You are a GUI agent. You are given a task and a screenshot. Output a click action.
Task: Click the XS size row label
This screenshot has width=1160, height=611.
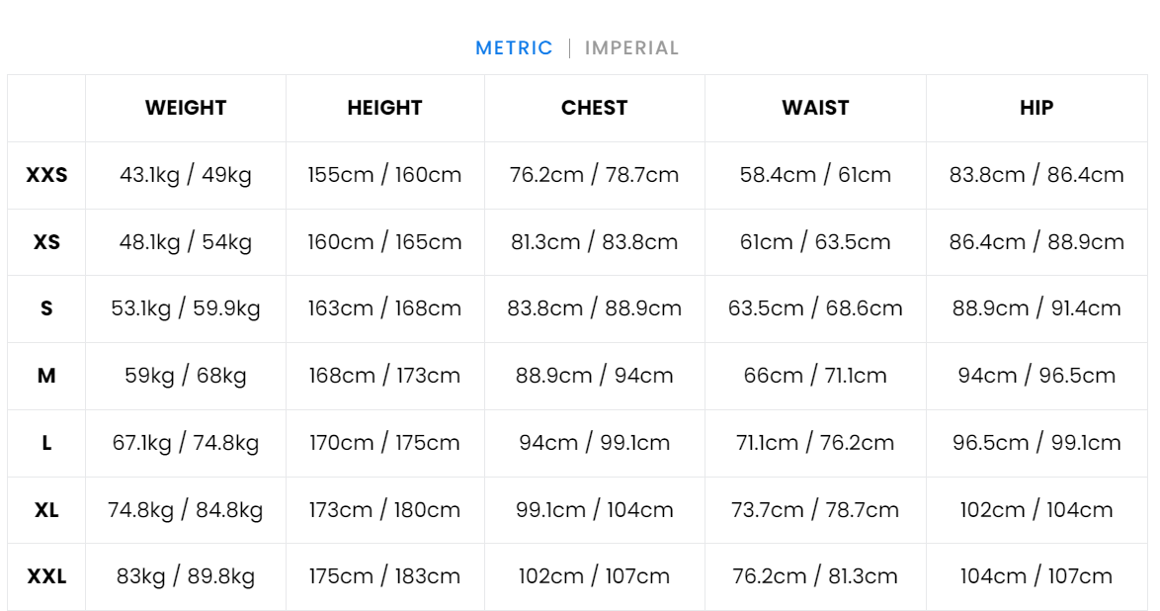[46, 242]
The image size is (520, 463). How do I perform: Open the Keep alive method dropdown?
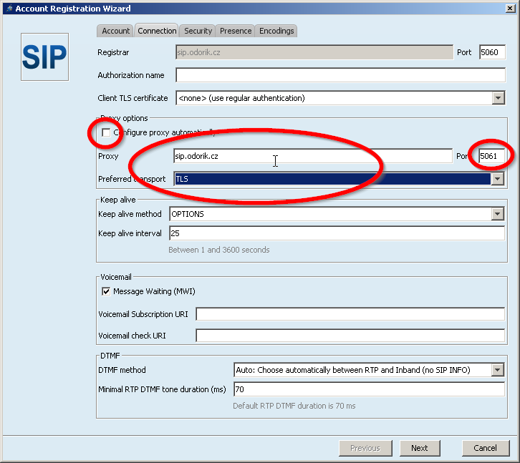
* * *
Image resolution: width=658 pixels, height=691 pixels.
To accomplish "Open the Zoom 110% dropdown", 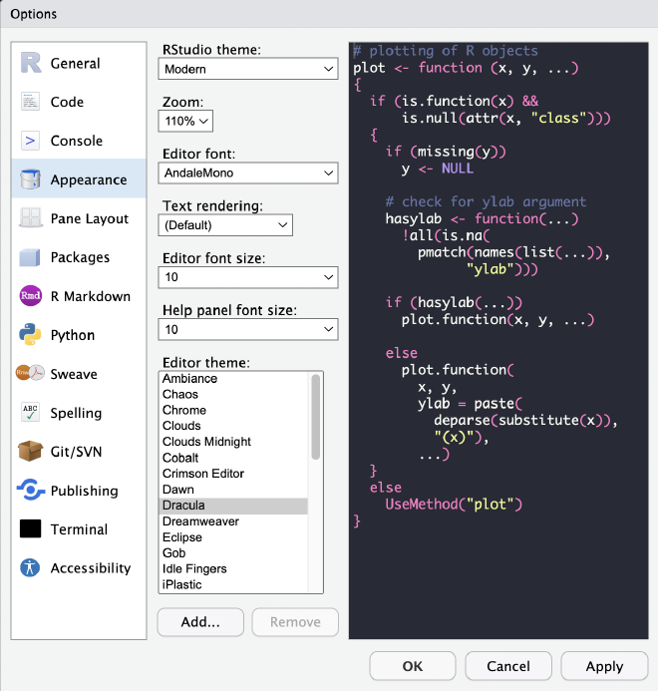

-- WHAT YOU WILL DO --
Beginning at the line that has "Image resolution: width=658" and ending at the line that has "the Zoom 110%", restate the listing above word for word, pictures left out.

-- EXERCISE OUTPUT --
Image resolution: width=658 pixels, height=691 pixels.
To accomplish "Open the Zoom 110% dropdown", 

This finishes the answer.